I've been feeling off for the last few days
My feelings surrounding Briana's death have been confusing.
I lost my confidence, my calmm.
I told baby to stay in there until I feel ready again.
A mixture of anger and sadness, along with the feeling that I did not even know her - who am I to be feeling so this way? What about her close friends and family? But what about me? The Birth of my child? the unfairness, that she will not be there. Then, I feel selfish for thinking of myself. I shouldn't feel bad about that.
We would have known her-she would have been a part of our family, as she was with all of the other families who's babies she caught. We could have been close. We are not mourning the loss of a close close friend who we have known for ages, but we are mourning the loss of the opportunity of knowing her. Mourning the loss of experiencing her tenderness, knowledge, peace, and nurturing.

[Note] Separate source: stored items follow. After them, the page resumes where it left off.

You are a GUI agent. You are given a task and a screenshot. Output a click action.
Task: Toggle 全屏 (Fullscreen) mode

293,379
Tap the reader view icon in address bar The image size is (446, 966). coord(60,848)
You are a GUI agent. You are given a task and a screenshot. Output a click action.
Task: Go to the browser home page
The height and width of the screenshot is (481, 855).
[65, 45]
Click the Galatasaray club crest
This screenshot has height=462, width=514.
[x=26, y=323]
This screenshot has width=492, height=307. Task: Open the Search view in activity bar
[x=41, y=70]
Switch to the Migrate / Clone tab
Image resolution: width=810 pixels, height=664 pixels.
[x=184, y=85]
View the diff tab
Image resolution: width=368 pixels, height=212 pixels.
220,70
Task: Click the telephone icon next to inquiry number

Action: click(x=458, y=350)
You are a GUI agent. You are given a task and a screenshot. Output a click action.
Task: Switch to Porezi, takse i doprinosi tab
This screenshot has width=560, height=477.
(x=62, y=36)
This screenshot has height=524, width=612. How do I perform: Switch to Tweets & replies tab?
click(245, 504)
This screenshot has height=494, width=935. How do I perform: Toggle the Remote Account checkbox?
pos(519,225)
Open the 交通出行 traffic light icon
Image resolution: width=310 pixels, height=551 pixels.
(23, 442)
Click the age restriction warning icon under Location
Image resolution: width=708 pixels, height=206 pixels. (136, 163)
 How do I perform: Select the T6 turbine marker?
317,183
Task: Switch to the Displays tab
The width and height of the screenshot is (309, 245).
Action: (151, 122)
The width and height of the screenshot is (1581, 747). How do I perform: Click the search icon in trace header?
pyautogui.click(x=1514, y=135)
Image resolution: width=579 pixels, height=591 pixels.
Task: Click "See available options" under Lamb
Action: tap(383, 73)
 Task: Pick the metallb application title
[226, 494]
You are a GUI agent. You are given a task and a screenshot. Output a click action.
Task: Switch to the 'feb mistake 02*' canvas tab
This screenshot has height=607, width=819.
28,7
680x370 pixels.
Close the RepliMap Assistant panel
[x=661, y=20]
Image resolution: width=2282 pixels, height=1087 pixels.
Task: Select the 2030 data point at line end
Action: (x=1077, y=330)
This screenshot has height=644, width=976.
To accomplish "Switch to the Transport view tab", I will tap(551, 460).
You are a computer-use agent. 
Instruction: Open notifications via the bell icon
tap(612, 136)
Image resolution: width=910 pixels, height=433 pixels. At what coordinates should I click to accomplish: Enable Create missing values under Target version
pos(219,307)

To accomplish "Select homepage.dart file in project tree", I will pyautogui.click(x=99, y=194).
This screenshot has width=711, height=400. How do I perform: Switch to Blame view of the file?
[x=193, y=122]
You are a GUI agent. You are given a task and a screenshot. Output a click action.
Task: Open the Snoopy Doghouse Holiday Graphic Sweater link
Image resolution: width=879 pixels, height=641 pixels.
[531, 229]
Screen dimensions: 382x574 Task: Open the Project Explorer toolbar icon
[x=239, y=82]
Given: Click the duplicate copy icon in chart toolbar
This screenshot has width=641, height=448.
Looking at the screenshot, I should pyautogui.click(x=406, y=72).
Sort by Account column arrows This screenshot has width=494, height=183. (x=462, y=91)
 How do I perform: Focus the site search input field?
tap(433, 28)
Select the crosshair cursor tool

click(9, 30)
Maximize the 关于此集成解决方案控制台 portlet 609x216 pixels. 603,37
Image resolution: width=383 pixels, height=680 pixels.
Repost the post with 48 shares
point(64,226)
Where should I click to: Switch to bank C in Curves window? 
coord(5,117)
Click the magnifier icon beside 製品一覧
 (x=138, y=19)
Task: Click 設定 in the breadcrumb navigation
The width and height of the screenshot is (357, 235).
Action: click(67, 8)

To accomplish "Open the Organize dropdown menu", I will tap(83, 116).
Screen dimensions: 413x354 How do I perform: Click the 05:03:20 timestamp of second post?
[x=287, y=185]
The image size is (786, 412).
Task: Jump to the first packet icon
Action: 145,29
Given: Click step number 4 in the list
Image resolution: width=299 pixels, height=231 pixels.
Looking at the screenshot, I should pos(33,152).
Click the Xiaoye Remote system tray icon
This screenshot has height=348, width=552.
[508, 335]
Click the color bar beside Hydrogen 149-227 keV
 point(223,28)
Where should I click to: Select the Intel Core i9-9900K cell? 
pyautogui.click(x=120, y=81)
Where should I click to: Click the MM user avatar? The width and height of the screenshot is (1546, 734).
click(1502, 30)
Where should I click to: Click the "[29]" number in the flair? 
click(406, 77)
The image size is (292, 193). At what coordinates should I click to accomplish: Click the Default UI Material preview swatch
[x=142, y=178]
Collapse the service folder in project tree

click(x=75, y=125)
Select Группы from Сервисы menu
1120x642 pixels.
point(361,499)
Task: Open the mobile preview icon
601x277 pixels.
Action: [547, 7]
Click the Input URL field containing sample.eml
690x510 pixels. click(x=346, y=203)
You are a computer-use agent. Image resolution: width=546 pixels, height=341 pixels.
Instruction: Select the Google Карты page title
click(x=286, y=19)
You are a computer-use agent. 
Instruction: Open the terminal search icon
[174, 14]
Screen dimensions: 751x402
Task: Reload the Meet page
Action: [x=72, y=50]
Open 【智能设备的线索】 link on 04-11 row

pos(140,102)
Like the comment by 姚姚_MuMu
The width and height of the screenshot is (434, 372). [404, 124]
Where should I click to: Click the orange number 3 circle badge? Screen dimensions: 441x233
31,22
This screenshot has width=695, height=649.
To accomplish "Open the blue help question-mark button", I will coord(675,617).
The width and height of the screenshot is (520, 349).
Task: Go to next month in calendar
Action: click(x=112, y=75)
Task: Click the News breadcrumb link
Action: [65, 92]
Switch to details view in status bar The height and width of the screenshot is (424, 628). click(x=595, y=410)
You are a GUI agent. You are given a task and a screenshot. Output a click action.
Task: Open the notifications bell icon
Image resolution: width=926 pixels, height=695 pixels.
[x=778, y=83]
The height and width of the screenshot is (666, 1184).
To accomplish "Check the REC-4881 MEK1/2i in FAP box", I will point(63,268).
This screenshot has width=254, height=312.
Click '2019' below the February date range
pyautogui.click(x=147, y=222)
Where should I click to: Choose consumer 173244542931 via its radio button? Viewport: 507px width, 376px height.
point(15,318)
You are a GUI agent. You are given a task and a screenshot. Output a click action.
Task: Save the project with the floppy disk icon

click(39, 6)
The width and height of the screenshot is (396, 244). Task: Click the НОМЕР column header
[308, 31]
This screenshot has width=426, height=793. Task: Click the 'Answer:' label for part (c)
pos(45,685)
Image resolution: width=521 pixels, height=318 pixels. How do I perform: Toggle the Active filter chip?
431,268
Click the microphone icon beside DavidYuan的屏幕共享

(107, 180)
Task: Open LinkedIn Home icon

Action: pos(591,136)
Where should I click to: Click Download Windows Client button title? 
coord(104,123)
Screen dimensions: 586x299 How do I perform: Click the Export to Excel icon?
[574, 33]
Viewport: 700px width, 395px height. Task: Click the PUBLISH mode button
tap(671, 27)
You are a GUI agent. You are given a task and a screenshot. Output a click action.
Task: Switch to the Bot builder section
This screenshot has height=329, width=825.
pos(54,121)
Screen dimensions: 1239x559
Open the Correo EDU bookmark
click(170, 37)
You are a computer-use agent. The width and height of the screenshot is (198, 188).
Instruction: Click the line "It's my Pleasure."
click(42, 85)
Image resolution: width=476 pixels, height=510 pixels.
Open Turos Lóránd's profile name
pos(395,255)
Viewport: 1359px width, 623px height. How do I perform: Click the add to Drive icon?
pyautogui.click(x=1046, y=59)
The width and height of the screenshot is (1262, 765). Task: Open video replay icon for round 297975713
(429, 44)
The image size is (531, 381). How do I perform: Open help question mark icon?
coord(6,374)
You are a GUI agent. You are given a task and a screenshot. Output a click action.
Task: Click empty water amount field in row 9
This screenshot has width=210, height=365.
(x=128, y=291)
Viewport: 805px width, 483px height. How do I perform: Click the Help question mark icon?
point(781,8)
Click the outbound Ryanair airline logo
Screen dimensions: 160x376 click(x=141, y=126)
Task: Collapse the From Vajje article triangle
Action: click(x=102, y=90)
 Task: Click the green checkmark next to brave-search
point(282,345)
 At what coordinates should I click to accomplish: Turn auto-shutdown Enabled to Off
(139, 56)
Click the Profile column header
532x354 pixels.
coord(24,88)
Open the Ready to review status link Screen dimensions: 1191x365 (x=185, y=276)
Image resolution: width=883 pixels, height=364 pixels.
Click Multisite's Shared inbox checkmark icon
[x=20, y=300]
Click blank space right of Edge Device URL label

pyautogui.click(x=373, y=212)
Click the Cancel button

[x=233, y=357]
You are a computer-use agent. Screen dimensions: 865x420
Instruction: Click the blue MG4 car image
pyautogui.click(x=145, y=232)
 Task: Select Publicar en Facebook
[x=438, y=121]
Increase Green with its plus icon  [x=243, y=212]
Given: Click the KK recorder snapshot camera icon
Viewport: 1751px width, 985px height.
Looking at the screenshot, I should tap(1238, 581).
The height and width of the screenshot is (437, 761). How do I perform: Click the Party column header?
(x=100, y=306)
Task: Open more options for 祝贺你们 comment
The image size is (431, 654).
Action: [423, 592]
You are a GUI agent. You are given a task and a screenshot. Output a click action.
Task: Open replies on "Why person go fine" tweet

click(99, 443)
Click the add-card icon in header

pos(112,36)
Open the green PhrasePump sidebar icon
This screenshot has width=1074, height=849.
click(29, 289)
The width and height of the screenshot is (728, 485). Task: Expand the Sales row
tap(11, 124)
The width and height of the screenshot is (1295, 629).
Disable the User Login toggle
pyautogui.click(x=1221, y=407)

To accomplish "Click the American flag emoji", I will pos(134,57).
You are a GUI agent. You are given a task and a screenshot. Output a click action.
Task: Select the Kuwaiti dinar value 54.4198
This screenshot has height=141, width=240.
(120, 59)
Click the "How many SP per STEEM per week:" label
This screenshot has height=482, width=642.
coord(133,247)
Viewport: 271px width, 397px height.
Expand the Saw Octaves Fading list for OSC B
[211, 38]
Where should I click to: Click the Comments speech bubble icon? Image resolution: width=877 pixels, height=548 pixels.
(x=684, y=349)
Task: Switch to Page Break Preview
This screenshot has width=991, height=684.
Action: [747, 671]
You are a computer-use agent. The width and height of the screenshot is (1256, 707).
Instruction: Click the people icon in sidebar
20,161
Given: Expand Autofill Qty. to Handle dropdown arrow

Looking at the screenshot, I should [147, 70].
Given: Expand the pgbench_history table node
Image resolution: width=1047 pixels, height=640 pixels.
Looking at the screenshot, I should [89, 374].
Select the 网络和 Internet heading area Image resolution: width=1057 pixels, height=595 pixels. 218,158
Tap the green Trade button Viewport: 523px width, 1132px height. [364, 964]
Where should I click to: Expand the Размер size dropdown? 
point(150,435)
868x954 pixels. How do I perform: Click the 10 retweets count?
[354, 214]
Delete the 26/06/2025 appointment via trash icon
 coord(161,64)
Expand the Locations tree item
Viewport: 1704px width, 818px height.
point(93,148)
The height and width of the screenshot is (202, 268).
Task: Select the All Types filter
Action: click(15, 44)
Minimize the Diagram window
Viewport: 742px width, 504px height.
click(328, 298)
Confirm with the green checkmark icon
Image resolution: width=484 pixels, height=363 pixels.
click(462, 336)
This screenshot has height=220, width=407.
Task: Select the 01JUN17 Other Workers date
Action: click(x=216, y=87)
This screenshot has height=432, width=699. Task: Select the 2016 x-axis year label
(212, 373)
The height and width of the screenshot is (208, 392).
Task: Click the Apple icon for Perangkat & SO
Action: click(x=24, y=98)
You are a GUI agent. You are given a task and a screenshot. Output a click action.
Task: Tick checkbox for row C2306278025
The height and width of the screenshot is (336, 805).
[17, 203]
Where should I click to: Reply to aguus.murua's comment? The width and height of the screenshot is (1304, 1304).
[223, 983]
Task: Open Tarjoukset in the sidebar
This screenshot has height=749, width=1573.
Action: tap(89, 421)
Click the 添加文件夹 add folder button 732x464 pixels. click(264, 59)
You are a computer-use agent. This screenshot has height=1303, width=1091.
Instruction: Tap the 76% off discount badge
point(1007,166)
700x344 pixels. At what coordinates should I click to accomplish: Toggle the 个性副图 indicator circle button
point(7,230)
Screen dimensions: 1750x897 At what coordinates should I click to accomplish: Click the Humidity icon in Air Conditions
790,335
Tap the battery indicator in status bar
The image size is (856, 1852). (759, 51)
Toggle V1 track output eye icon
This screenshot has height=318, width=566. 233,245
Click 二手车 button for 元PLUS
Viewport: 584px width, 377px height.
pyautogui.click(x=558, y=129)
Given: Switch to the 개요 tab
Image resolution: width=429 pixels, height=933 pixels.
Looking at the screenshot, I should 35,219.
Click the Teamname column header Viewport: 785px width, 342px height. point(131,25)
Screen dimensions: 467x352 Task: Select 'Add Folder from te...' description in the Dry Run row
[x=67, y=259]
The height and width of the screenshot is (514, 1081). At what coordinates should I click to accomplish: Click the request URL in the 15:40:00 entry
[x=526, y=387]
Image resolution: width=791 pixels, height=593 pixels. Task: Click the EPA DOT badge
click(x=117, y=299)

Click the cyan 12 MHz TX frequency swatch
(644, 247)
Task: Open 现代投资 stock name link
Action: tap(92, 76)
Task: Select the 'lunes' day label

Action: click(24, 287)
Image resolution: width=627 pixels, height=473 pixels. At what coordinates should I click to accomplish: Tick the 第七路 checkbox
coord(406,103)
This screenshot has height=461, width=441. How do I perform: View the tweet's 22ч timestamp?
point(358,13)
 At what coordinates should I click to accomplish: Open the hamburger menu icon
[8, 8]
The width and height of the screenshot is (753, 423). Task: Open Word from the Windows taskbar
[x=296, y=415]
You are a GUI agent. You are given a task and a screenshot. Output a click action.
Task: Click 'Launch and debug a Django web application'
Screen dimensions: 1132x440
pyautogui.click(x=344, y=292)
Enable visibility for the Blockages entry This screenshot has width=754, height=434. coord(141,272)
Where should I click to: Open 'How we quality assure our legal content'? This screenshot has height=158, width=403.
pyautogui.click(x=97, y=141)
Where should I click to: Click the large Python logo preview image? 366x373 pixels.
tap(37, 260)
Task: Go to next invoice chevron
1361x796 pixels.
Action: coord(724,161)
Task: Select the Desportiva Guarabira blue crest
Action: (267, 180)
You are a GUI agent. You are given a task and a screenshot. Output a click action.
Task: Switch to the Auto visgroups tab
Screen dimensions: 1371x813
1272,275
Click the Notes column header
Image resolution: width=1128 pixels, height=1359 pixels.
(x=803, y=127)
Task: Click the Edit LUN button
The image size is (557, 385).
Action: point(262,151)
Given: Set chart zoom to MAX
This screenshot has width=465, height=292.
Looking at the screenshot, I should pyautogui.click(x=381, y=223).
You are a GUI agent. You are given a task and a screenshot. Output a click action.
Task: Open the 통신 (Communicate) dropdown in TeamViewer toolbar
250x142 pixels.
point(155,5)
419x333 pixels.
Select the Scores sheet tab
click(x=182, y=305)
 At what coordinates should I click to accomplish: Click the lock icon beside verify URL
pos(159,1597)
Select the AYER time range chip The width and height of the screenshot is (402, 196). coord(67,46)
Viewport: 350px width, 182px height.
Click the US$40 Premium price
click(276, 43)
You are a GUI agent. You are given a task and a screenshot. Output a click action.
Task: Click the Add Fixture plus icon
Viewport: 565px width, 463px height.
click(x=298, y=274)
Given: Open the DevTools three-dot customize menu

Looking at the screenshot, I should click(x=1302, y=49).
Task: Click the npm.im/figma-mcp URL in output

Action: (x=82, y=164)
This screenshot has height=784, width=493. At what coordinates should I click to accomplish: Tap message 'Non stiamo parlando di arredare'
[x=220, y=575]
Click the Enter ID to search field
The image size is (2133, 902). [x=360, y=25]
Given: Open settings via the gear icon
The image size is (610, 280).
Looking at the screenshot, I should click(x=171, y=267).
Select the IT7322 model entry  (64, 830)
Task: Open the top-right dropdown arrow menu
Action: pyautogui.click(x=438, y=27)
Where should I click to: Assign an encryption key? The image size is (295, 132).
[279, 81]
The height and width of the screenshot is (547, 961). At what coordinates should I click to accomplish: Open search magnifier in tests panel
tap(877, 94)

That is okay, for us to be sad and angry.We were looking forward to those plans. Today I feel good. The sun is out. I know everything will be okay, and I am beginning to feel confident and prepared again.
She came to our house just on Thursday, and palpated my belly, and laughed as the baby kicked and punched. "Mike, come feel this", she said, and showed him her feet, here, her back, here, and her head, down here. In position, ready to be born. She listened to the heartbeat. She sat in the rocking chair in the baby corner and smiled as she rocked in it. She looked at my little baby clothes and told me how excited she was, and how ready we are, and how great of parents we will be. She asked me if I was doing okay, and if anything was bothering me. She told me to eat a dozen eggs a week, and drink plenty of water. She told me how beautiful our home is, and how great Mike is for taking such good care of me. She gave me a big hug, and walked out into the snow in her red rainboots.Then she texted me to reassure me that I was doing great, and to just call her if I needed ANYTHING.
I feel good about Cathy, and I trust that this is how it is meant to be.